### SET PROBLEM
Render every line of the material below as a numbered list, leaving out the blank lines.

(Rows from a dataset)
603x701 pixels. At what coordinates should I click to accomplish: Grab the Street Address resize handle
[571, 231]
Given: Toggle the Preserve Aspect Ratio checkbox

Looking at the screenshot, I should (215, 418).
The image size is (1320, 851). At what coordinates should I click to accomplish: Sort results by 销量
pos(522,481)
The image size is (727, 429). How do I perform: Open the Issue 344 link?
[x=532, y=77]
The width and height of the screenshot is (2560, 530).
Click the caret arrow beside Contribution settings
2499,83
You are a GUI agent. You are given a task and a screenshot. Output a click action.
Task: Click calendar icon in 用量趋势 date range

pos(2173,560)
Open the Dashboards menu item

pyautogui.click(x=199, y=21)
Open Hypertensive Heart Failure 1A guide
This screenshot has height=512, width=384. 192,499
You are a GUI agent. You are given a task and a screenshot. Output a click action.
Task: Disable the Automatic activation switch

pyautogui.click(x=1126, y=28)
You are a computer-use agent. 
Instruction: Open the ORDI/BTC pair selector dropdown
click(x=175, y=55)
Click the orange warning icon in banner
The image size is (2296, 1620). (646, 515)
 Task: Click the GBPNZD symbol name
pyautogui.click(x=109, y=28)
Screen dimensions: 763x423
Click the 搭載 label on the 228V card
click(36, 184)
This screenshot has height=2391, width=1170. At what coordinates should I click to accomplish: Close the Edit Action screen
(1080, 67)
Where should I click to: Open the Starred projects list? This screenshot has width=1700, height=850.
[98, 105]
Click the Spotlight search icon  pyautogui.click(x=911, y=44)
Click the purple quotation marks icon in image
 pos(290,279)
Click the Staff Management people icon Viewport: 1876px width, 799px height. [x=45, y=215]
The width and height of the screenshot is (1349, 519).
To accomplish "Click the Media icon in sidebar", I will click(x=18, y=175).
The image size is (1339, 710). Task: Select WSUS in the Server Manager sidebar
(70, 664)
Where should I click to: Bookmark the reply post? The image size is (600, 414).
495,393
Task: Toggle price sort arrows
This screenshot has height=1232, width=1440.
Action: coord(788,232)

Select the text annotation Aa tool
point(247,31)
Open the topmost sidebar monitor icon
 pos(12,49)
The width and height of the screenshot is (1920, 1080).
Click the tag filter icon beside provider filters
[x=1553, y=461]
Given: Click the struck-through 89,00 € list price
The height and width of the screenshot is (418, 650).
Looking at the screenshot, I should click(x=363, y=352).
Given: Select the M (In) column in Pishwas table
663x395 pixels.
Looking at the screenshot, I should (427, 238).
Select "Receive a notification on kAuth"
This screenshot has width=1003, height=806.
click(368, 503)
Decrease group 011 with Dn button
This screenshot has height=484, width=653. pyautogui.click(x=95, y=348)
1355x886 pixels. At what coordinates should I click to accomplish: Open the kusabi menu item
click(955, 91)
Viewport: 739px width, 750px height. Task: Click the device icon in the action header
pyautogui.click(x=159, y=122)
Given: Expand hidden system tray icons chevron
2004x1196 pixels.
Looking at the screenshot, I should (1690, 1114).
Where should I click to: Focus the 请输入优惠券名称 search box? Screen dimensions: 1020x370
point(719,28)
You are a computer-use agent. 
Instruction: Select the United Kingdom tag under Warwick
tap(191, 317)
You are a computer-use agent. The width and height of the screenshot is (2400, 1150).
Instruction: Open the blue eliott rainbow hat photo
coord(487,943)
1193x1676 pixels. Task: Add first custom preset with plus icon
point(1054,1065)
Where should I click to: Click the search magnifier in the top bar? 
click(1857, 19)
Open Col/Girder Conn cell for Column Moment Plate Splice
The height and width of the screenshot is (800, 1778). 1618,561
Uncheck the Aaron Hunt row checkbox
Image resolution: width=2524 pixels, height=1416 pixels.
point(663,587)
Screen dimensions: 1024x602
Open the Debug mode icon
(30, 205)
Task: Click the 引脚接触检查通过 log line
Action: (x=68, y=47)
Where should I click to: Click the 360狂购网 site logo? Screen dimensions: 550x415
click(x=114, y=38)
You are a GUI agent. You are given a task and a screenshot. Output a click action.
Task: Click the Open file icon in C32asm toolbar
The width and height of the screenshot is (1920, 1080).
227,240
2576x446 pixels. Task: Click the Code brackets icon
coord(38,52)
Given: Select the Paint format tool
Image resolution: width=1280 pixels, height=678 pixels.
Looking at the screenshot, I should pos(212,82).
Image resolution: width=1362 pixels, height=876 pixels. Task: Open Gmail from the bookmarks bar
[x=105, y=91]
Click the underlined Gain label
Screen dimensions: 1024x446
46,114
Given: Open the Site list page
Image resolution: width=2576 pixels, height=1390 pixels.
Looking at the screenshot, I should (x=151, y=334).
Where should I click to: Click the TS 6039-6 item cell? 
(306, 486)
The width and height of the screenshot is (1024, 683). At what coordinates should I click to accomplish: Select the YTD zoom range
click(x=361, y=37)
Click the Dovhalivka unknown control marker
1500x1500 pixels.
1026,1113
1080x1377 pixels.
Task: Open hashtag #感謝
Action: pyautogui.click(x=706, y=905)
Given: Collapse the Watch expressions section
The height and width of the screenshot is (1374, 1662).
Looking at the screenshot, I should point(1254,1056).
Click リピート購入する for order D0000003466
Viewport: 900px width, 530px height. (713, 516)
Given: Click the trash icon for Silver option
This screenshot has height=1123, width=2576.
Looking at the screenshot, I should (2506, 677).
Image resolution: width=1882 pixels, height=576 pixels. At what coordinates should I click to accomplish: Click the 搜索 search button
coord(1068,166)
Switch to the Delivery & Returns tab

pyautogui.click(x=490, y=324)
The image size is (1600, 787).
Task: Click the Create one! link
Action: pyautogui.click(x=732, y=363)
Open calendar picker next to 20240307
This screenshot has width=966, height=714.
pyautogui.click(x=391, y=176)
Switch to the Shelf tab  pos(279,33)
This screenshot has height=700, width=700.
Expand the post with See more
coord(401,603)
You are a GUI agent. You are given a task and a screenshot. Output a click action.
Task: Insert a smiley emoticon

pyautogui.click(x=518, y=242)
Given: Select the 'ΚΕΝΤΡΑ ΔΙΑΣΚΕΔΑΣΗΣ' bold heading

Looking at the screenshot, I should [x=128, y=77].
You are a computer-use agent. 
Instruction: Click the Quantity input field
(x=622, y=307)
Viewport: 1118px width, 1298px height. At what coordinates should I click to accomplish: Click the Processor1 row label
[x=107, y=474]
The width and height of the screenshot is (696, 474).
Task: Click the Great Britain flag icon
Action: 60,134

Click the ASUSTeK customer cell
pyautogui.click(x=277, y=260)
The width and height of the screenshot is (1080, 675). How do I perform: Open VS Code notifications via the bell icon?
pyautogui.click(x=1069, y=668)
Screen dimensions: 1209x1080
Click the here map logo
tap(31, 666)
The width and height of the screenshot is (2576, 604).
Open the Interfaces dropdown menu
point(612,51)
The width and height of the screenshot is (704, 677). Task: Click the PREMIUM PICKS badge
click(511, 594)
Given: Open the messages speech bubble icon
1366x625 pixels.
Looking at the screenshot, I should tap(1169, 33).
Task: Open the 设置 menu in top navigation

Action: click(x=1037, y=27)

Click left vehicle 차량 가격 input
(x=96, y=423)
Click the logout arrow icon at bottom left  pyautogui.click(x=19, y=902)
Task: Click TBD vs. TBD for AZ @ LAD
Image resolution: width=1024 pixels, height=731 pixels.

### ANSWER BELOW
1. 603x701 pixels. At what coordinates should I click to accomplish: Grab the Street Address resize handle
2. [571, 231]
3. Given: Toggle the Preserve Aspect Ratio checkbox
4. Looking at the screenshot, I should (215, 418).
5. The image size is (1320, 851). At what coordinates should I click to accomplish: Sort results by 销量
6. pos(522,481)
7. The image size is (727, 429). How do I perform: Open the Issue 344 link?
8. [x=532, y=77]
9. The width and height of the screenshot is (2560, 530).
10. Click the caret arrow beside Contribution settings
11. 2499,83
12. You are a GUI agent. You are given a task and a screenshot. Output a click action.
13. Task: Click calendar icon in 用量趋势 date range
14. pos(2173,560)
15. Open the Dashboards menu item
16. pyautogui.click(x=199, y=21)
17. Open Hypertensive Heart Failure 1A guide
18. This screenshot has height=512, width=384. 192,499
19. You are a GUI agent. You are given a task and a screenshot. Output a click action.
20. Task: Disable the Automatic activation switch
21. pyautogui.click(x=1126, y=28)
22. You are a computer-use agent. 
23. Instruction: Open the ORDI/BTC pair selector dropdown
24. click(x=175, y=55)
25. Click the orange warning icon in banner
26. The image size is (2296, 1620). (646, 515)
27.  Task: Click the GBPNZD symbol name
28. pyautogui.click(x=109, y=28)
29. Screen dimensions: 763x423
30. Click the 搭載 label on the 228V card
31. click(36, 184)
32. This screenshot has height=2391, width=1170. At what coordinates should I click to accomplish: Close the Edit Action screen
33. (1080, 67)
34. Where should I click to: Open the Starred projects list? This screenshot has width=1700, height=850.
35. [98, 105]
36. Click the Spotlight search icon  pyautogui.click(x=911, y=44)
37. Click the purple quotation marks icon in image
38.  pos(290,279)
39. Click the Staff Management people icon Viewport: 1876px width, 799px height. [x=45, y=215]
40. The width and height of the screenshot is (1349, 519).
41. To accomplish "Click the Media icon in sidebar", I will click(x=18, y=175).
42. The image size is (1339, 710). Task: Select WSUS in the Server Manager sidebar
43. (70, 664)
44. Where should I click to: Bookmark the reply post? The image size is (600, 414).
45. 495,393
46. Task: Toggle price sort arrows
47. This screenshot has height=1232, width=1440.
48. Action: coord(788,232)
49. Select the text annotation Aa tool
50. point(247,31)
51. Open the topmost sidebar monitor icon
52.  pos(12,49)
53. The width and height of the screenshot is (1920, 1080).
54. Click the tag filter icon beside provider filters
55. [x=1553, y=461]
56. Given: Click the struck-through 89,00 € list price
57. The height and width of the screenshot is (418, 650).
58. Looking at the screenshot, I should click(x=363, y=352).
59. Given: Select the M (In) column in Pishwas table
60. 663x395 pixels.
61. Looking at the screenshot, I should (427, 238).
62. Select "Receive a notification on kAuth"
63. This screenshot has width=1003, height=806.
64. click(368, 503)
65. Decrease group 011 with Dn button
66. This screenshot has height=484, width=653. pyautogui.click(x=95, y=348)
67. 1355x886 pixels. At what coordinates should I click to accomplish: Open the kusabi menu item
68. click(955, 91)
69. Viewport: 739px width, 750px height. Task: Click the device icon in the action header
70. pyautogui.click(x=159, y=122)
71. Given: Expand hidden system tray icons chevron
72. 2004x1196 pixels.
73. Looking at the screenshot, I should (1690, 1114).
74. Where should I click to: Focus the 请输入优惠券名称 search box? Screen dimensions: 1020x370
75. point(719,28)
76. You are a computer-use agent. 
77. Instruction: Select the United Kingdom tag under Warwick
78. tap(191, 317)
79. You are a computer-use agent. The width and height of the screenshot is (2400, 1150).
80. Instruction: Open the blue eliott rainbow hat photo
81. coord(487,943)
82. 1193x1676 pixels. Task: Add first custom preset with plus icon
83. point(1054,1065)
84. Where should I click to: Click the search magnifier in the top bar? 
85. click(1857, 19)
86. Open Col/Girder Conn cell for Column Moment Plate Splice
87. The height and width of the screenshot is (800, 1778). 1618,561
88. Uncheck the Aaron Hunt row checkbox
89. Image resolution: width=2524 pixels, height=1416 pixels.
90. point(663,587)
91. Screen dimensions: 1024x602
92. Open the Debug mode icon
93. (30, 205)
94. Task: Click the 引脚接触检查通过 log line
95. Action: (x=68, y=47)
96. Where should I click to: Click the 360狂购网 site logo? Screen dimensions: 550x415
97. click(x=114, y=38)
98. You are a GUI agent. You are given a task and a screenshot. Output a click action.
99. Task: Click the Open file icon in C32asm toolbar
100. The width and height of the screenshot is (1920, 1080).
101. 227,240
102. 2576x446 pixels. Task: Click the Code brackets icon
103. coord(38,52)
104. Given: Select the Paint format tool
105. Image resolution: width=1280 pixels, height=678 pixels.
106. Looking at the screenshot, I should pos(212,82).
107. Image resolution: width=1362 pixels, height=876 pixels. Task: Open Gmail from the bookmarks bar
108. [x=105, y=91]
109. Click the underlined Gain label
110. Screen dimensions: 1024x446
111. 46,114
112. Given: Open the Site list page
113. Image resolution: width=2576 pixels, height=1390 pixels.
114. Looking at the screenshot, I should (x=151, y=334).
115. Where should I click to: Click the TS 6039-6 item cell? 
116. (306, 486)
117. The width and height of the screenshot is (1024, 683). At what coordinates should I click to accomplish: Select the YTD zoom range
118. click(x=361, y=37)
119. Click the Dovhalivka unknown control marker
120. 1500x1500 pixels.
121. 1026,1113
122. 1080x1377 pixels.
123. Task: Open hashtag #感謝
124. Action: pyautogui.click(x=706, y=905)
125. Given: Collapse the Watch expressions section
126. The height and width of the screenshot is (1374, 1662).
127. Looking at the screenshot, I should point(1254,1056).
128. Click リピート購入する for order D0000003466
129. Viewport: 900px width, 530px height. (713, 516)
130. Given: Click the trash icon for Silver option
131. This screenshot has height=1123, width=2576.
132. Looking at the screenshot, I should (2506, 677).
133. Image resolution: width=1882 pixels, height=576 pixels. At what coordinates should I click to accomplish: Click the 搜索 search button
134. coord(1068,166)
135. Switch to the Delivery & Returns tab
136. pyautogui.click(x=490, y=324)
137. The image size is (1600, 787).
138. Task: Click the Create one! link
139. Action: pyautogui.click(x=732, y=363)
140. Open calendar picker next to 20240307
141. This screenshot has width=966, height=714.
142. pyautogui.click(x=391, y=176)
143. Switch to the Shelf tab  pos(279,33)
144. This screenshot has height=700, width=700.
145. Expand the post with See more
146. coord(401,603)
147. You are a GUI agent. You are given a task and a screenshot. Output a click action.
148. Task: Insert a smiley emoticon
149. pyautogui.click(x=518, y=242)
150. Given: Select the 'ΚΕΝΤΡΑ ΔΙΑΣΚΕΔΑΣΗΣ' bold heading
151. Looking at the screenshot, I should [x=128, y=77].
152. You are a computer-use agent. 
153. Instruction: Click the Quantity input field
154. (x=622, y=307)
155. Viewport: 1118px width, 1298px height. At what coordinates should I click to accomplish: Click the Processor1 row label
156. [x=107, y=474]
157. The width and height of the screenshot is (696, 474).
158. Task: Click the Great Britain flag icon
159. Action: 60,134
160. Click the ASUSTeK customer cell
161. pyautogui.click(x=277, y=260)
162. The width and height of the screenshot is (1080, 675). How do I perform: Open VS Code notifications via the bell icon?
163. pyautogui.click(x=1069, y=668)
164. Screen dimensions: 1209x1080
165. Click the here map logo
166. tap(31, 666)
167. The width and height of the screenshot is (2576, 604).
168. Open the Interfaces dropdown menu
169. point(612,51)
170. The width and height of the screenshot is (704, 677). Task: Click the PREMIUM PICKS badge
171. click(511, 594)
172. Given: Open the messages speech bubble icon
173. 1366x625 pixels.
174. Looking at the screenshot, I should tap(1169, 33).
175. Task: Open the 设置 menu in top navigation
176. Action: click(x=1037, y=27)
177. Click left vehicle 차량 가격 input
178. (x=96, y=423)
179. Click the logout arrow icon at bottom left  pyautogui.click(x=19, y=902)
180. Task: Click TBD vs. TBD for AZ @ LAD
181. Image resolution: width=1024 pixels, height=731 pixels.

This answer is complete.